## Supplied records
■ ■ ■ ■ ■ ■ ■

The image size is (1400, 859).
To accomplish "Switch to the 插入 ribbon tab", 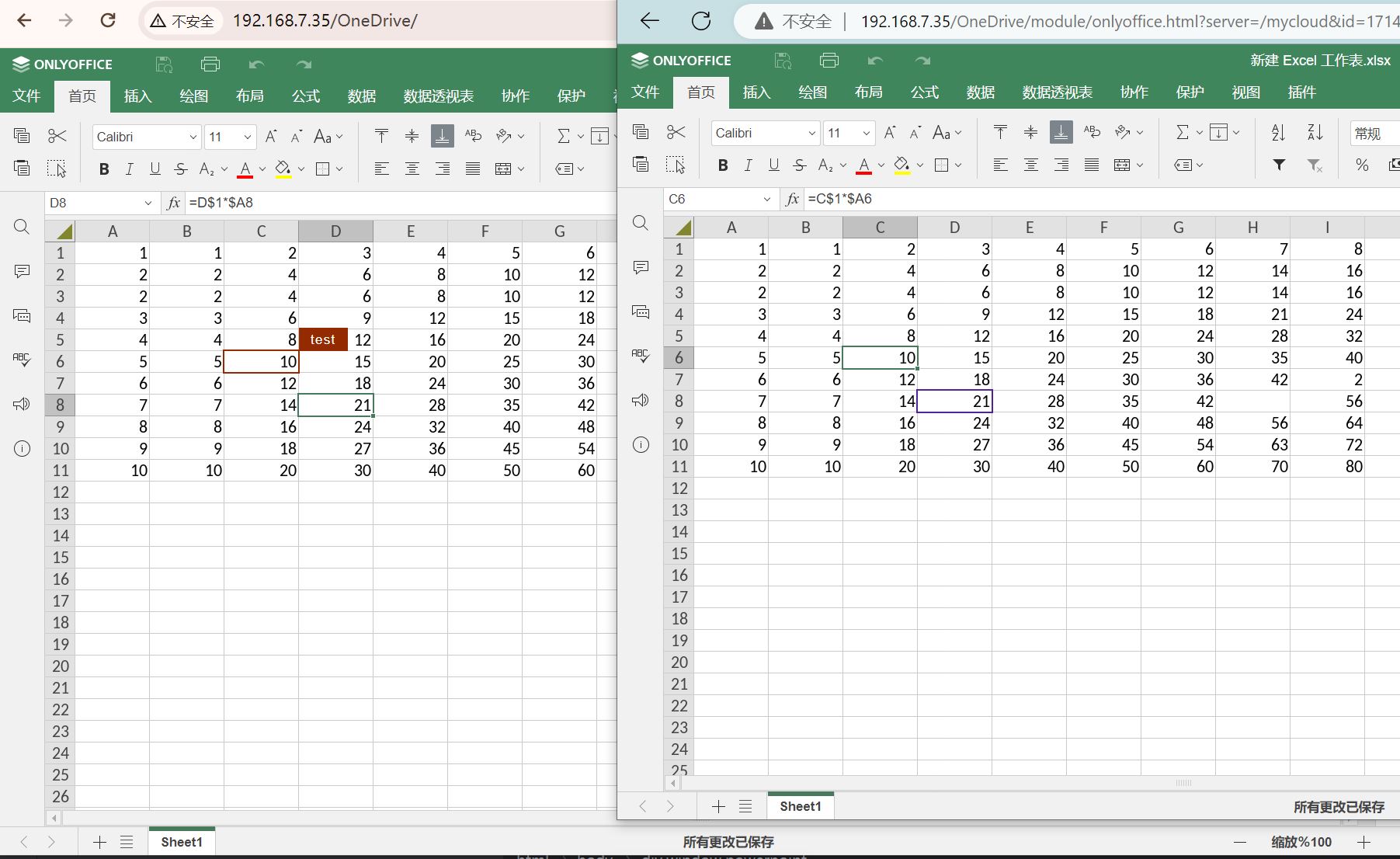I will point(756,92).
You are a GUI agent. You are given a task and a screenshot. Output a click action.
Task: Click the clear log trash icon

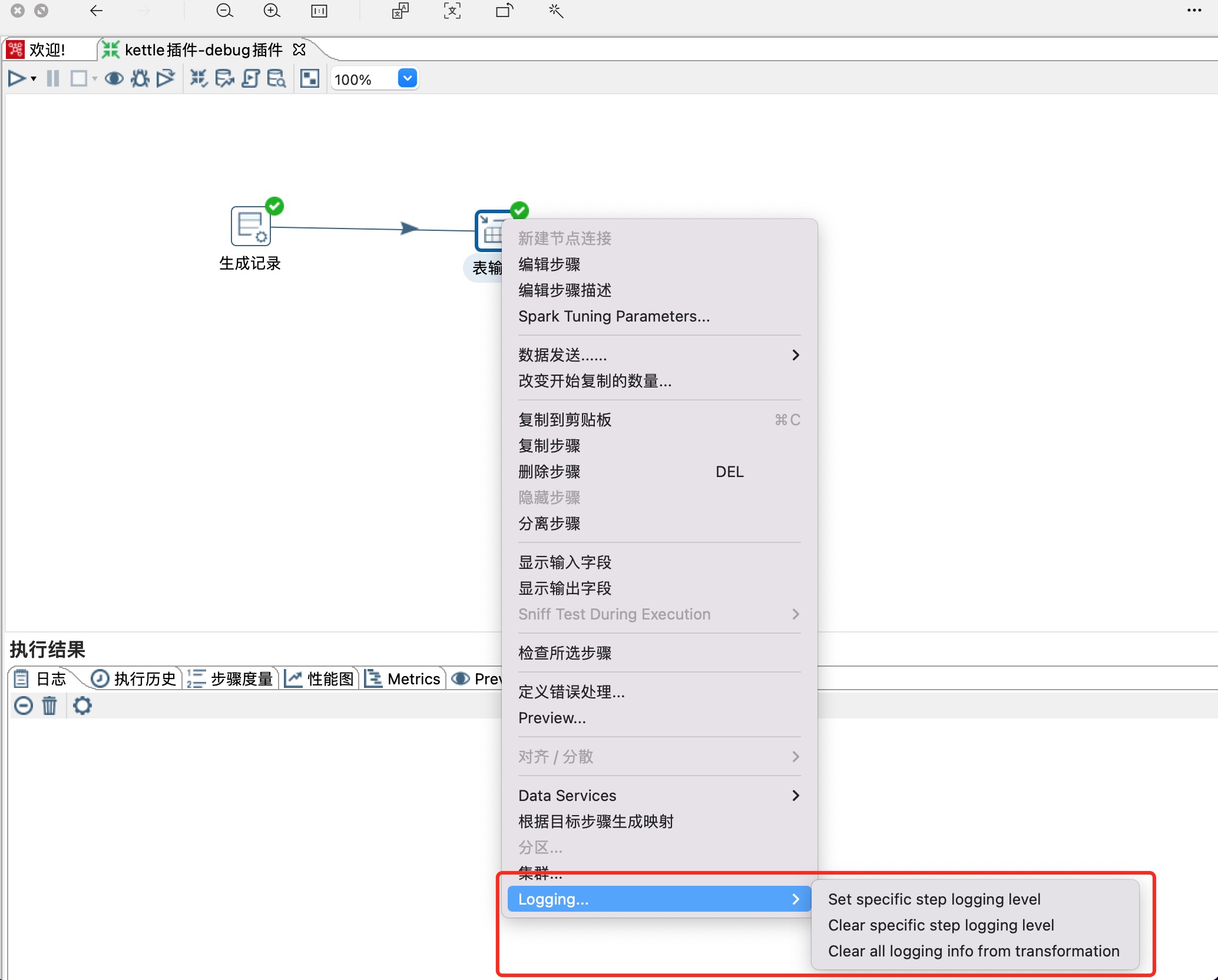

■ ■ ■ ■ ■ ■ ■

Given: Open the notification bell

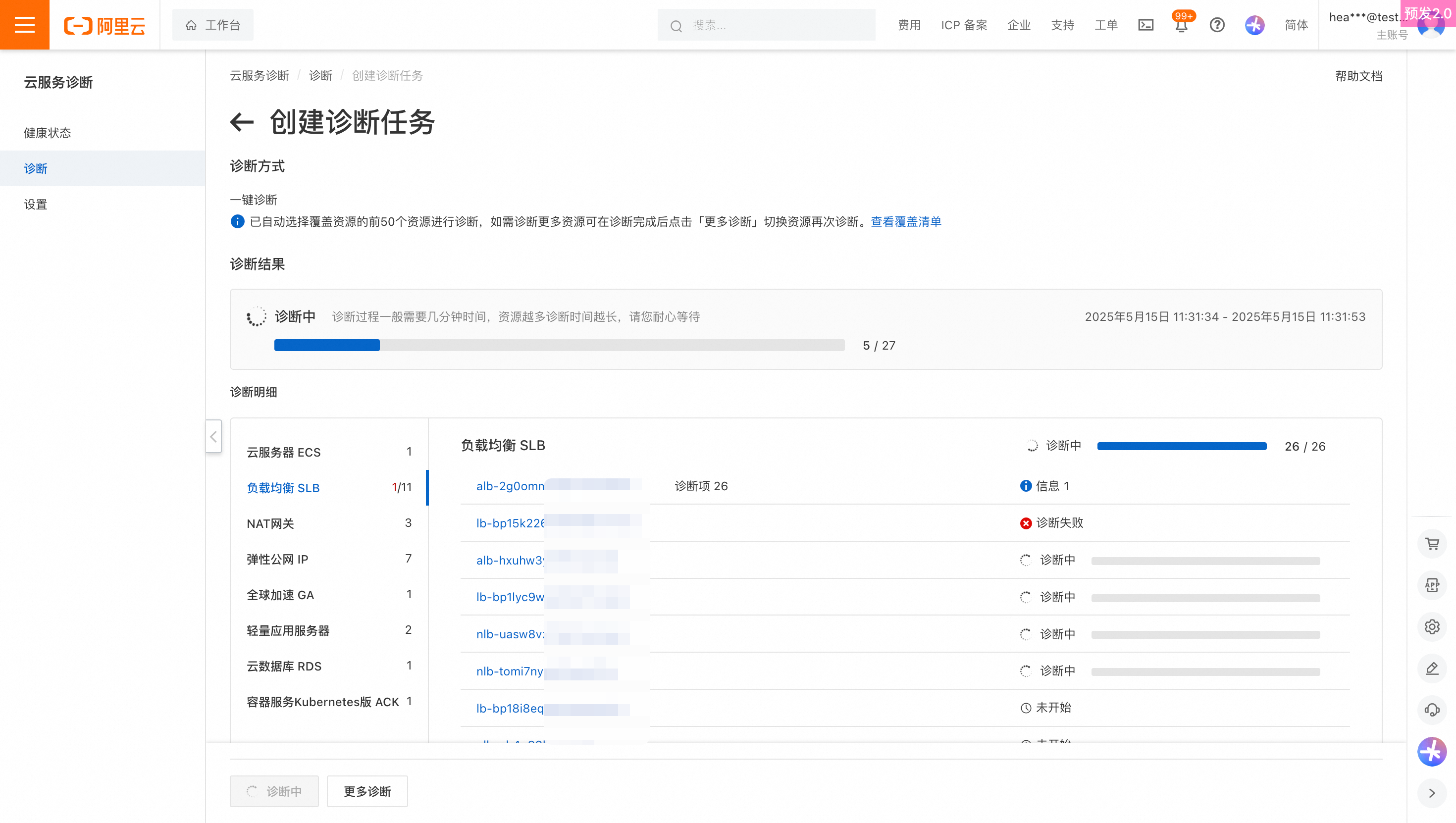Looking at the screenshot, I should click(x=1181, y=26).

■ ■ ■ ■ ■ ■ ■

## Task statement
Look above for the line holding "You are a GUI", then set down exactly that line and every line after it up to and including the line holding "Task: Click the clear log trash icon", with nothing else.

## Task result
You are a GUI agent. You are given a task and a screenshot. Output a click action.
Task: Click the clear log trash icon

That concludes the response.